Direct impact: The worry also stemmed from the fact, that whenever Government had carried out massive reductions in the capital expenditure, it had directly impacted credit offtake in the markets.

But, bankers said that the flip side was that the reduction in capital expenditure was also expected to push several public sector enterprises directly into the markets for meeting their funding requirements, unlike the past. Borrowings by PSUs are estimated at Rs 49,000 crore, which includes foreign currency borrowings and issues of bonds/ debentures.

PSU borrowings: The revised estimate for PSU borrowings for the current year is Rs 29,600 crore.

Besides, traders said that the reintroduction of the 182 Treasury Bill from the next fiscal onwards was also likely to remove liquidity in the markets.

Presently, instruments for combating liquidity surges were the reverse repos, the 91-day T-Bills and the 364-day T-Bills. In addition, flexibility to alter the ceilings and floors for the Cash Reserve Ratio and the Statutory Liquidity Ratio would also help manage the liquidity.

Budgetary impact: However, few traders were certain about the budgetary impact on yields. This uncertainty was reflected in the T-Bill auctions. At the auction, the 91-day yield remained almost steady at 5.21 per cent against the previous week's 5.24 per cent. The 364 T-Bill also remained steady at 5.61 per cent, well within the reverse repo-bank rate, which tends to act as a floor and ceiling.

This stability in T-Bills was also due to the large liquidity inflows driven up by expansion in reserve money flows, particularly due to sterilisation operations.

At the weekend three-day reverse repos, the outstanding was Rs 41,000 crore.

Ten-year yields, however, reflected a different dynamics. On a weighted average basis, yields firmed to 6.67 per cent last week, up from previous week's 6.59 per cent.

Spreads between one year and 10 year widened to 100 basis points, reflecting the uncertainty.

Moreover, traders said the estimated reduction in short-term borrowings also ensured the stability at the short end of the yield curve. Short-term Government borrowings during the next fiscal were expected to fall by over Rs 15,000 crore.

Trading volumes: Average daily trading volumes also dropped sharply to less than Rs 3,000 crore.

Weak outlook for the bond market was evident from the sudden widening of spreads between one year and 23 years. The spread was around 140 basis points last week, up from 125 basis points.

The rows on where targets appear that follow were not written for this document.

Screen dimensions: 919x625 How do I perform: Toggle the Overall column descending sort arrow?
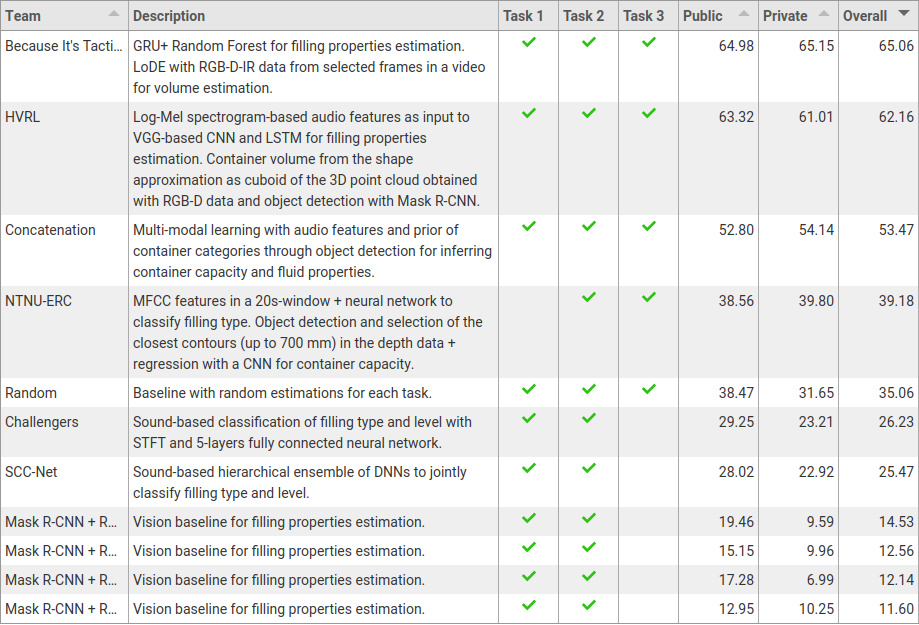[904, 14]
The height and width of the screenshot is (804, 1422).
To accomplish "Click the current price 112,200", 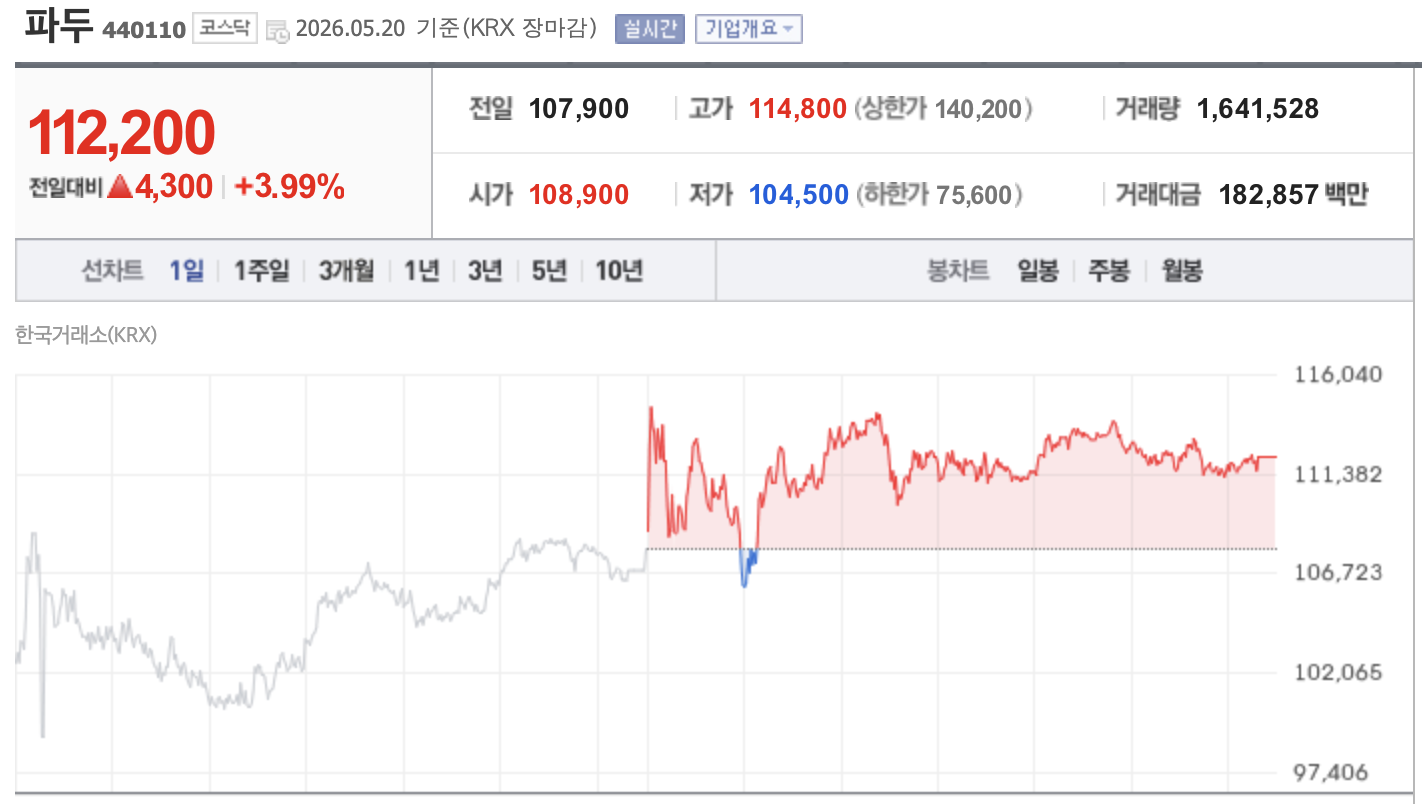I will (x=121, y=133).

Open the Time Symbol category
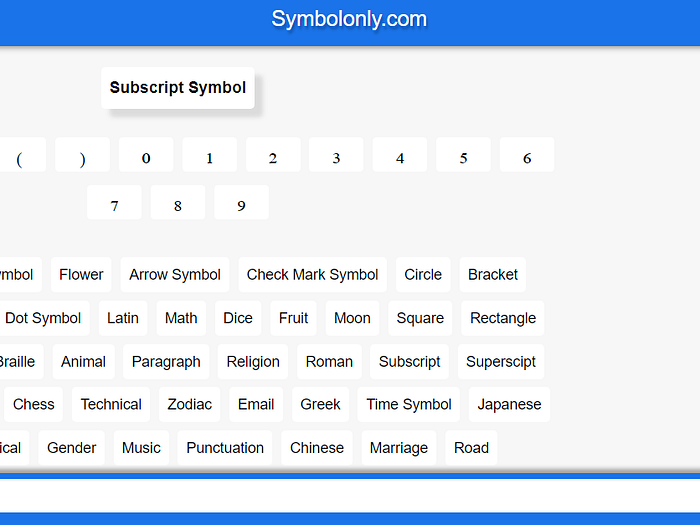coord(409,404)
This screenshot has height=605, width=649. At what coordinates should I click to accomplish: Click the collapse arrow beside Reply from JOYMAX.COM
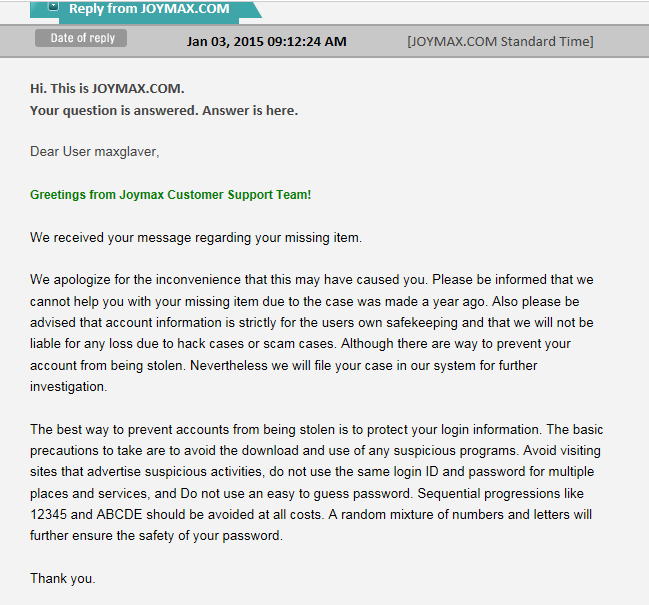point(53,6)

This was despite the widening real yields. Real yields on the basis of inflation, at 4.83 per cent, was slightly less than one per cent, though remained in the positive territory.

Bankers said that this trend was partly on account of the large-scale selling of securities by banks to meet the foreign exchange demand by oil companies.

Oil companies swamped the markets on account of the sudden spike in international oil prices that rose to $53 per barrel.

Besides, country's oil imports have also been rising.

Robust inflows: Foreign exchange inflows also continued to remain robust. Exporters had accelerated their remittances into the country. Besides, inflows in the form of non-debt capital account also continued to remain buoyant.

As a result, foreign exchange reserves rose to a record $135.65 billion, on the back of a $2.7 billion inflow. Some exporters have also begun taking forward cover, pushing down the forward premia.

Six months and 12 months forward premia remained under two per cent and were poised to move down further.

Credit maintained its buoyancy week after week, mainly on account of non-food credit growth. The incremental credit-deposit ratio continued to remain close to 100 per cent.

Interest rates: Traders said that if this growth was sustained, along with large growth in public debt during the year, interest rates were likely to move up beginning from the next financial year onwards.